======== INPUT ========
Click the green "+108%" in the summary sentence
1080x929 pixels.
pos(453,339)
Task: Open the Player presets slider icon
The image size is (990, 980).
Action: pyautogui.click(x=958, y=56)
========
- _EXERCISE OBJECTIVE_:
Copy out all of the records above character for character, keeping each line as it appears.

- _EXERCISE SOLUTION_:
Click the green "+108%" in the summary sentence
1080x929 pixels.
pos(453,339)
Task: Open the Player presets slider icon
The image size is (990, 980).
Action: pyautogui.click(x=958, y=56)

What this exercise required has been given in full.